Wild Arc produced 25 cases in its first year and scaled to over 1,200 cases as Cavallo moved to full-time winemaking. From the start, they sought out organic and transitioning growers across the Finger Lakes and Long Island rather than expand their own footprint. The operation now processes around 20 tons of fruit per year and produces roughly 24,000 bottles across wines, piquette, and cider annually.

The Region

The mid-Hudson Valley sits in the shadow of the Catskills, with a cooler continental climate that pushes winemakers toward lower-alcohol, higher-acid styles. Orange County winters can be brutal—Wild Arc lost 70 percent of its vines in back-to-back freezes—but the survivors, along with fruit from across the state, shape wines in the 10 to 12 percent ABV range that pair naturally with food.

Vineyards and Farming

Wild Arc maintains a single densely planted experimental acre with cold-hardy Cornell and University of Minnesota hybrids including Itasca, Aromella, Arandelle, and La Crescent.

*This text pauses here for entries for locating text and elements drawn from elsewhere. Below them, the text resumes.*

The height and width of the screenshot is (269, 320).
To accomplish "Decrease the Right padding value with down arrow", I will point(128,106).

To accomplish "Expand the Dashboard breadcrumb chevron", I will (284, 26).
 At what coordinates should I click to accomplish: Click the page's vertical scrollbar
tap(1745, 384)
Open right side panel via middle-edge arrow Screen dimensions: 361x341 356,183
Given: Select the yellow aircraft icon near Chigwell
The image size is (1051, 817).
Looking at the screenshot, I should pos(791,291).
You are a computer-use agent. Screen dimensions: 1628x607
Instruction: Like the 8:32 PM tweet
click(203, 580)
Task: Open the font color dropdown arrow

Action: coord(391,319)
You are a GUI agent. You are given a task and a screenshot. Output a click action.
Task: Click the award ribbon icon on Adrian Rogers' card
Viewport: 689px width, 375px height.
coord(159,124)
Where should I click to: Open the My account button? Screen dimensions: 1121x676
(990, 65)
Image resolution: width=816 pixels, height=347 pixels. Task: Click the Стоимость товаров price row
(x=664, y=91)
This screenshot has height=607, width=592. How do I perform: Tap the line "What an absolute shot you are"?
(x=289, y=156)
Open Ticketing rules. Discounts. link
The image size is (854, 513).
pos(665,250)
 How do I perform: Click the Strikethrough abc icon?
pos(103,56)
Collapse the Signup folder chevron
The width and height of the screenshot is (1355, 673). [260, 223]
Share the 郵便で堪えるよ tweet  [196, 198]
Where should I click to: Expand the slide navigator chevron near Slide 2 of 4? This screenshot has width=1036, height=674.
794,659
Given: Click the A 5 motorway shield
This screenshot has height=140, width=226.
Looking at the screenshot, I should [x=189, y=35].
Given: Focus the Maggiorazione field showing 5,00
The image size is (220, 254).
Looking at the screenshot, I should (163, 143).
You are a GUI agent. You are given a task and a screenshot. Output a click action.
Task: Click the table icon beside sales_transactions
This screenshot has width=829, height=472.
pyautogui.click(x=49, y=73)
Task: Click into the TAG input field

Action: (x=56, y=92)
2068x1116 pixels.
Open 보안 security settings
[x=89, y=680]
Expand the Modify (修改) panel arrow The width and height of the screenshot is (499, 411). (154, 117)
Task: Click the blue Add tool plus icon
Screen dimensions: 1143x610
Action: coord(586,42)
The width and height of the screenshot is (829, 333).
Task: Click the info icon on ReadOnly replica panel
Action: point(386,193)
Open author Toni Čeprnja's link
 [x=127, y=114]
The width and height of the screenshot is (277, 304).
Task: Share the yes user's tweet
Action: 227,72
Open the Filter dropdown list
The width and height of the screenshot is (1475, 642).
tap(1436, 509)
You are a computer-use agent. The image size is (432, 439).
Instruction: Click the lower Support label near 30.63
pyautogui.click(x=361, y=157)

They source remaining grapes from certified organic or transitioning growers who share their values. Their philosophy centers on shifting farming conversations regionally rather than maximizing production on a single estate.

Winemaking

Fermentations rely on native yeast. Sulfur additions are minimal or absent. The portfolio spans vinifera, hybrid varieties, co-ferments, ciders, and spirits including nocino and arak. Wild Arc is most widely credited with kick-starting American piquette production, turning second-press grape pomace into a low-alcohol, naturally carbonated beverage that had previously been discarded as a byproduct.

The Wines

Key wines include Luca, a skin-contact Traminette named for Cavallo and Cornish's daughter, and a Riesling that spends 14 months in barrel. Their piquettes—made by rehydrating pomace with water and allowing refermentation—come in several formats, including canned versions. The range reflects a deliberate commitment to zero-waste production and honest pricing.